My breath catches as my heart skips.
“Roxanne, do you remember when you told me you’d never live with a man again without a promise?”
“Yes.” I stare at him, eyes fixated on his as he ignores my question and asks his own.
Pulling something out of his pocket, he holds up the object with his fingers. “I was hoping you would come to my mother’s house so I could give you this, but seeing as you have plans, I’d like to leave it with you instead. If you are ever ready to accept my promise to never, ever hurt you again like I did, I’ll be right across the street waiting. Where I’m ready to promise you more.”
My eyes drift to the square red box with a white bow on the top, and I’m wondering for only a second what’s taking Sadie so long to return with her bag.
“What’s this?”
“The promise you wanted before you could live with another man.” He lifts the box higher until I reach for it. “I don’t want to pressure you, but part of the plan was Sadie hoped you’d live with us. You and me and Sadie in one house. My house and I’d make it as much yours as you’d like.”

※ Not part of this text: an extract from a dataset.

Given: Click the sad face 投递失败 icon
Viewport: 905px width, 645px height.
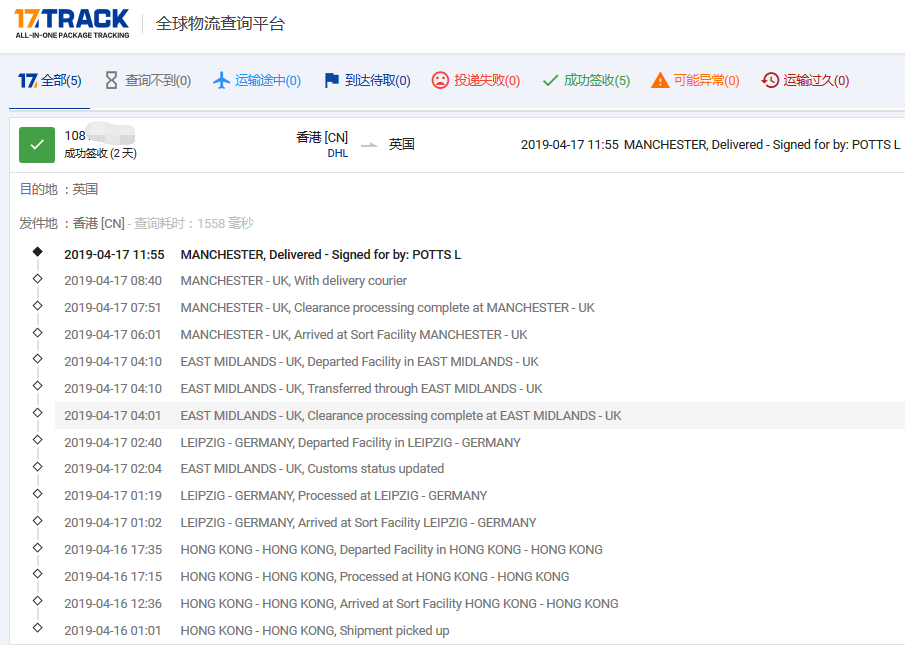Looking at the screenshot, I should (440, 81).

My eyes fixate on the box, leap to his, and then return to the present. He can’t possibly be asking me to marry him. That’s not what he’s saying, and I know he would never make such a jump from where we are. Hesitantly, I take the box from him and tip the lid. Inside is a silver band entwined with a silver band of chip diamonds. I stare at the item before looking up at Billy, whose eyes focus on the ring.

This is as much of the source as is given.